This is all happening while consumers are demanding higher quality coffee – and more of it – than ever before. For fast casual operators, who have made concerted efforts to improve their in-store coffee experiences, the increases couldn’t come at a worse time.
Here’s a look at a few of the issues surrounding the price of beans:
Futures & traders
Over the past year, the cost of raw (green) coffee has gone from about $1.30 per pound, where it was in June 2010, to approximately $3.10. One driver of the increase has been the futures market, which has seen an uptick in investments because of an increased interest in commodities.
While there were commodities investments five years ago, the volume of that interest was on a much lower scale, said Randy Layton with Boyd’s Coffee Co.
“As investors looked for ways to diversify their portfolio, they got more interested in commodities. They’re looking for better returns and diversification, and are bringing money into smaller markets,” Layton said.
The cost also is being impacted by what he calls “trader’s disposition” – when people buy and sell coffee based on their general feeling of the marketplace.
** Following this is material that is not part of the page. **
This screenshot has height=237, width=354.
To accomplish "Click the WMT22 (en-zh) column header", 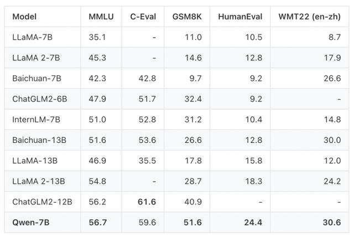I will pos(310,17).
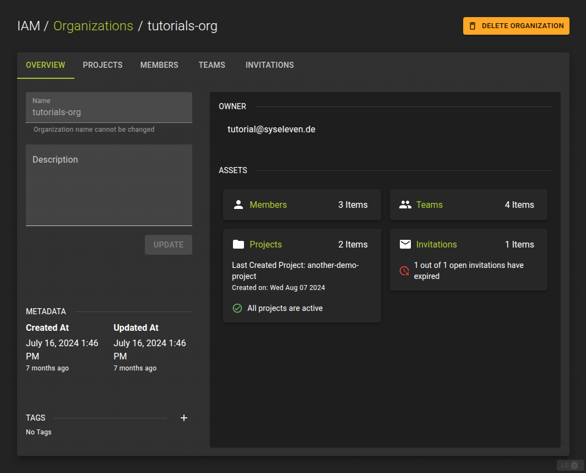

It’s a buyer’s psychological approach to the market, he said.
The approach, and the impact of the futures market on prices, had Starbucks CEO Howard Schultz criticizing “hedge funds, index funds and other ways to manipulate the market.”
Late last year, Schultz said he believed the increases were a direct result of “extreme speculation” rather than normal market forces. However, Starbucks itself has locked in coffee prices for the year, which also involved the purchase of coffee futures.
The company also will raise the price of its bagged coffee – effective July 12 – by 17 percent in retail locations.
Supply & demand
Another aspect of the market impacting cost is supply and demand. Worldwide, a boost to the coffee market has created an imbalance as higher-end Arabica coffee is becoming less available than beans offering a lower-taste profile.
Consumers have much more sophisticated palates when it comes to their coffee preferences than in years’ past, as validated by the popularity of Starbucks and the complete overhaul of McDonald’s coffee line.
“The openings of McDonald’s McCafe, Dunkin Donuts and other quality restaurant chains have done a good job of improving quality over the past few years, and that’s putting more demand on better coffees,” Layton said. “Those guys have done a good job of improving their products. McDonald’s went up quite a bit in quality for only a very small cost increase. Starbucks is a good marketing company and they’ve built stores well and managed the business well. There’s really not a great way to get more out of their coffee profit-wise other than what they’re doing.”
The majority of coffee exported to the United States comes from about 22 countries. Layton said so far, the Boyd’s team has traveled to Costa Rica, Sumatra and East Africa, and they are heading to Brazil in two weeks.
Many of the farmers Layton has talked with said they have not capitalized on the price increases, mainly because their products went to market prior to the cost increases. However, that could change.
“This year, farmers expect to sell at the high price. So, every farmer thinks they have a pot of gold underneath their coffee tree and they’re just waiting for the right moment,” Layton said. “But they can’t sit on their coffee for too long.”
While roasters also have yet to pass on their price increases, Layton believes more price hikes are around the corner.
“At some point roasters are going to say we can’t absorb this anymore,” he said. “Many folks in the industry have had to change how they do business because they can hardly afford to be in the coffee business anymore. Large or small, their credit lines are being stretched and affecting how they do business. From the farmer’s perspective, they don’t have credit to begin with, so this has really hurt them. It’s changed where coffee has come from.”